We all start somewhere, and the learning curve from first publication is a steep one. What’s your first ever published work, and how do you feel about it now?

My first published work was the story “Notrees” in Innsmouth Magazine back in June of 2012. I actually read it not long ago and thought it held up better than it did in my mind. It’s fairly standard Lovecraftian horror and could use some better structuring, though what I find most amusing now is my early, rather trope-ish attempt at creating my own sort of Elder God-styled mythos. The elements to a good story were all there, just without the experience to (Love)craft it in a more unique way.

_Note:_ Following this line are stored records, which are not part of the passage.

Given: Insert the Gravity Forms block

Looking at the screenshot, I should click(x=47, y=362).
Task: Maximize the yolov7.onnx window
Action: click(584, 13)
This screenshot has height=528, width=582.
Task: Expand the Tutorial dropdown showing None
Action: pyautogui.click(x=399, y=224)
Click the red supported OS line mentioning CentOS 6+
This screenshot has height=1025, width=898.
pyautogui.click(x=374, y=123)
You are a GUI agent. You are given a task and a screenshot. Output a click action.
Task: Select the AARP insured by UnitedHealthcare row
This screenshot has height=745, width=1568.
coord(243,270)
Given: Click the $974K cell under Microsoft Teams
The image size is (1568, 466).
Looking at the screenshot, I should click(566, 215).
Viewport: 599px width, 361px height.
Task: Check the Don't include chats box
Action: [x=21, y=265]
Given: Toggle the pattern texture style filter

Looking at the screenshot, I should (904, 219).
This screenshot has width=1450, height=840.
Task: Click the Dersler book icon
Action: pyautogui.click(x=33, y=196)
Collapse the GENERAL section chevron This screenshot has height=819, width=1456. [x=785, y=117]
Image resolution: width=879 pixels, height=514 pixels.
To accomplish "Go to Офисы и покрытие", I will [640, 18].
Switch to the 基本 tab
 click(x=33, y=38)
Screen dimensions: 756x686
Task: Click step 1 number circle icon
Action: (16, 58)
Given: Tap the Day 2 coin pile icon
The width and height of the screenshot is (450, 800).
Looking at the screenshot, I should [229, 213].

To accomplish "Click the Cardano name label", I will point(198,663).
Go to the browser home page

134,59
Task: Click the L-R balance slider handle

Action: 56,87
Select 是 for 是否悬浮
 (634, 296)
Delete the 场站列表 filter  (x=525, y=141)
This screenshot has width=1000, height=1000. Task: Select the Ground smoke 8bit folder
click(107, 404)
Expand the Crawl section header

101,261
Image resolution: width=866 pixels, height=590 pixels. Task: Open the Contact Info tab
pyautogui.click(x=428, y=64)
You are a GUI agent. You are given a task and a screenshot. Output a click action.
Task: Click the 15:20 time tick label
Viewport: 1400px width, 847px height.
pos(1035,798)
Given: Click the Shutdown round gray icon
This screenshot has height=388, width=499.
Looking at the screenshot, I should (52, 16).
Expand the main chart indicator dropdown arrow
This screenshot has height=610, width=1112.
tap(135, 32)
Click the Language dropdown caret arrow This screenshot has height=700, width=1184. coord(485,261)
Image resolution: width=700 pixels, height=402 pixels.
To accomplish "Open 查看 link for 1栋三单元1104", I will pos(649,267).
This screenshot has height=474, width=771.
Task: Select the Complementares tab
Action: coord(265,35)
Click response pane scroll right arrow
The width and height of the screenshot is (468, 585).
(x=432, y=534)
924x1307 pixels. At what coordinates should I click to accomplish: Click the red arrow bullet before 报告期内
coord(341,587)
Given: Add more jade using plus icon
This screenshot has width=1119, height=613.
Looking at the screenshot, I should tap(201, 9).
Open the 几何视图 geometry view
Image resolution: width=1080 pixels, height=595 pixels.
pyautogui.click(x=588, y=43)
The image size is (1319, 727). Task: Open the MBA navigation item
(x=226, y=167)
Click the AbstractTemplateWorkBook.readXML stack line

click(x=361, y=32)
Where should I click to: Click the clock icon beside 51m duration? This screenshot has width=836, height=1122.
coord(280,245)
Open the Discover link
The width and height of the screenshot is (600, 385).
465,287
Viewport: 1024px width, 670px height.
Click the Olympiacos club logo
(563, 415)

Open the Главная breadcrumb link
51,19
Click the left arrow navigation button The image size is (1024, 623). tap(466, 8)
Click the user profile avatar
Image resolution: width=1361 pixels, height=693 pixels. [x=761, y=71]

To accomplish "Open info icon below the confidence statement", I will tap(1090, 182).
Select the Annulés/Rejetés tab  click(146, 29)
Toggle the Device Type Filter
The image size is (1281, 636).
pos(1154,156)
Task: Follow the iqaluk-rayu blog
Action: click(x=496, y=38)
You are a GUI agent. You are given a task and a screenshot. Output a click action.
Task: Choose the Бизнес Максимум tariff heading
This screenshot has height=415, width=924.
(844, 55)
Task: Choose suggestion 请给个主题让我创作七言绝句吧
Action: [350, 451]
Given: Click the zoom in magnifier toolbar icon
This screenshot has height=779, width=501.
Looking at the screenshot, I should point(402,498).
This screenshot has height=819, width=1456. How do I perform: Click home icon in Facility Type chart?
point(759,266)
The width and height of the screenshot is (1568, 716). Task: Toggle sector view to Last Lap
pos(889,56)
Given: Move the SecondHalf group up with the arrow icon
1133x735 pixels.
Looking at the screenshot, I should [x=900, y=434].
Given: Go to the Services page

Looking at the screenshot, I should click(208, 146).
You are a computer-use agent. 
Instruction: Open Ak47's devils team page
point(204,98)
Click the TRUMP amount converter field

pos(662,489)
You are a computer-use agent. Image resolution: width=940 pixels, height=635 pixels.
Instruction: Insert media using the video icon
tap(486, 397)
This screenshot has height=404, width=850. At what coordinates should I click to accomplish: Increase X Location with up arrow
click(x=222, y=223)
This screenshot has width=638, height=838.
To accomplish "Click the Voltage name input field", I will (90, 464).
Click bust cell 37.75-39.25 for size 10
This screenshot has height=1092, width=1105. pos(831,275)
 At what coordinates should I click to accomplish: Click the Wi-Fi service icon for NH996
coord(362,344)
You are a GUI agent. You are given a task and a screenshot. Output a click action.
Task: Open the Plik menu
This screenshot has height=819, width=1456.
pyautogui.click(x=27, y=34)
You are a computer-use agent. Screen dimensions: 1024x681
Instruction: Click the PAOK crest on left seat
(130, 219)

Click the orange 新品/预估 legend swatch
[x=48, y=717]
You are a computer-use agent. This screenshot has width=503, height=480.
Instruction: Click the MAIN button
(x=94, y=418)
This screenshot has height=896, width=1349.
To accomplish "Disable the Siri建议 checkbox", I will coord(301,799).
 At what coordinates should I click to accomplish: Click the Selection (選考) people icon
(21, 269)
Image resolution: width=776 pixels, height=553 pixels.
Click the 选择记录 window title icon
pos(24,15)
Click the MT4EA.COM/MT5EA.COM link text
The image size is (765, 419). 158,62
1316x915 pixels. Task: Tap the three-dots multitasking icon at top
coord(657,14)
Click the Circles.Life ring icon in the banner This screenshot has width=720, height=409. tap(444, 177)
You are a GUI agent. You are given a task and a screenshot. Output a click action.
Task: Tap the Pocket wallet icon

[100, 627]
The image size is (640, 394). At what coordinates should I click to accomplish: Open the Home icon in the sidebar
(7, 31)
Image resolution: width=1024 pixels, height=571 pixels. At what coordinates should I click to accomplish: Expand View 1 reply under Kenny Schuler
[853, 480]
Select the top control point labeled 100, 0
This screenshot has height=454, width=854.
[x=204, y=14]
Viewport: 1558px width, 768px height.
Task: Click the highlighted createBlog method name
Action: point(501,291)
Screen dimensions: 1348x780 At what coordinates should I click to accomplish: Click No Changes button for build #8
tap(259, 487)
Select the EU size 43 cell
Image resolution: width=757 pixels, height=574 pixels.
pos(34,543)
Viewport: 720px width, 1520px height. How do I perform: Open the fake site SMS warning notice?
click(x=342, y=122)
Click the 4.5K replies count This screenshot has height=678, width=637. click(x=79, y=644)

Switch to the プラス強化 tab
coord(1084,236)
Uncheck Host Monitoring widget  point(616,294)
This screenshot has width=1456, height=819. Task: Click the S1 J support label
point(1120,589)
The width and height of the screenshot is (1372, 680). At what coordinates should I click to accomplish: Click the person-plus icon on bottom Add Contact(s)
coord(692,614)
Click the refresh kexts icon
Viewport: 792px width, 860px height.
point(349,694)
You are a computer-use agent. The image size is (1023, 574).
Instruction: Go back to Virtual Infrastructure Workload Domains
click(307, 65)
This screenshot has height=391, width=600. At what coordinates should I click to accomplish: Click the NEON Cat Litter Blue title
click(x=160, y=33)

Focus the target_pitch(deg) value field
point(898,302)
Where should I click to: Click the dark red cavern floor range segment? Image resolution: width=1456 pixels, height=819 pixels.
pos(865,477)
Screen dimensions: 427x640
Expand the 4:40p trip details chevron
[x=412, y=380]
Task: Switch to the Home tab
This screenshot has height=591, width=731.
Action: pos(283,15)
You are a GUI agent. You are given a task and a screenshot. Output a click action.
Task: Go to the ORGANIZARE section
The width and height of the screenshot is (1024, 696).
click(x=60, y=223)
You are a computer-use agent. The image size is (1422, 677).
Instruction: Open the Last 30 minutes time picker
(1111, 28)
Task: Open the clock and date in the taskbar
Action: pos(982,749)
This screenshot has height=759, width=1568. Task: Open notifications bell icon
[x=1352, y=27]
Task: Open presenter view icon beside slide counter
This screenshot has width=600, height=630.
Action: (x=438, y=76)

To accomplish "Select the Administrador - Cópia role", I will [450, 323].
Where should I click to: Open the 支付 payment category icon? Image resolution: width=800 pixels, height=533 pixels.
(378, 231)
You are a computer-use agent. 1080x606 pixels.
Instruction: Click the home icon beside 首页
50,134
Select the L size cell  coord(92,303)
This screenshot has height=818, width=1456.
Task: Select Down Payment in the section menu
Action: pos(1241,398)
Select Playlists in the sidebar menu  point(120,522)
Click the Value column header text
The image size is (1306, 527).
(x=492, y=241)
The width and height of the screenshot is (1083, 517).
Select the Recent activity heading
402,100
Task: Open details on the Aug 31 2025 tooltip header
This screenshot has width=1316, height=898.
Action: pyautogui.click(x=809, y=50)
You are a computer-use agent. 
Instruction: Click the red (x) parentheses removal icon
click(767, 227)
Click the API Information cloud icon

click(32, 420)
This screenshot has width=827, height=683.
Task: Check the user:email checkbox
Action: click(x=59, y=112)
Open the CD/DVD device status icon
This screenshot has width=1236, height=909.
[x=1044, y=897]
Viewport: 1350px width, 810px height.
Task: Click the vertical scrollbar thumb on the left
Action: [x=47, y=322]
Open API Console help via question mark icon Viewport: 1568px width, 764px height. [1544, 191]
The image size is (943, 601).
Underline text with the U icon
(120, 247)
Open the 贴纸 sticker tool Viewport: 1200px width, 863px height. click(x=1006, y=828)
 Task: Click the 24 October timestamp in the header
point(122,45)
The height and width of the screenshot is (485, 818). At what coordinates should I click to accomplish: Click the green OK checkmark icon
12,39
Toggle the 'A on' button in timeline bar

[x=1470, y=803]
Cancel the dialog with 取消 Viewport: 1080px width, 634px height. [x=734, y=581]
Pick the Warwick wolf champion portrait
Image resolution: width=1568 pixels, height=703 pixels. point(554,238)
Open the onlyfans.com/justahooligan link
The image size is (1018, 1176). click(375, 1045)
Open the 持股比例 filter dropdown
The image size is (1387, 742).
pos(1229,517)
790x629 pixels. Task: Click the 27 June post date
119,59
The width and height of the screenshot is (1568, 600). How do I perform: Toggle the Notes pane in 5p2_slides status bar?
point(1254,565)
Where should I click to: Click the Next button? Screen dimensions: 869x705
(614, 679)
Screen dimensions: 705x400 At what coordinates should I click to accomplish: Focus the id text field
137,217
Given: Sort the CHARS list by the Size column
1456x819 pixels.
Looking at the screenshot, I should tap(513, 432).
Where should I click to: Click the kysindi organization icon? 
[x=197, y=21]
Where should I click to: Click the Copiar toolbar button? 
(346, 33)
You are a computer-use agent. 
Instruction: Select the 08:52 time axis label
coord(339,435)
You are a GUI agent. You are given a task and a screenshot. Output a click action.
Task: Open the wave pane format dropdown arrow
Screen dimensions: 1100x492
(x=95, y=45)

What else are you working on have coming up you want people to know about?

I recently received my first private invitations to write stories for two great anthologies, each from a well-known editor, which is like getting to cross one of the major items off my bucket list twice. But as these are both works in progress, I can’t blab the details. Speaking of my bucket list, I do have a short story forthcoming in an issue of Cemetery Dance. It’s called “The Inconsolable” and I’m very excited for it to be in the world.

3 Comments on “An Unlikely Interview with Michael Wehunt

  1. Nice interview, Michael! So glad you stayed true and didn’t revise history to come up with a weird job. I’ve actually had a couple weird jobs. Wish someone would ask me that question sometime! Keep writing, and congratulations on all your success!

    • Hi Valerie.

      Thanks, we try to keep things interesting, and the seemingly odd/irrelevant question can sometimes open up some interesting insight into a story.

      But, since wishes really are horses…

      What’s the weirdest job you ever had, and did it inspire any stories or teach you anything you’ve used in your writing?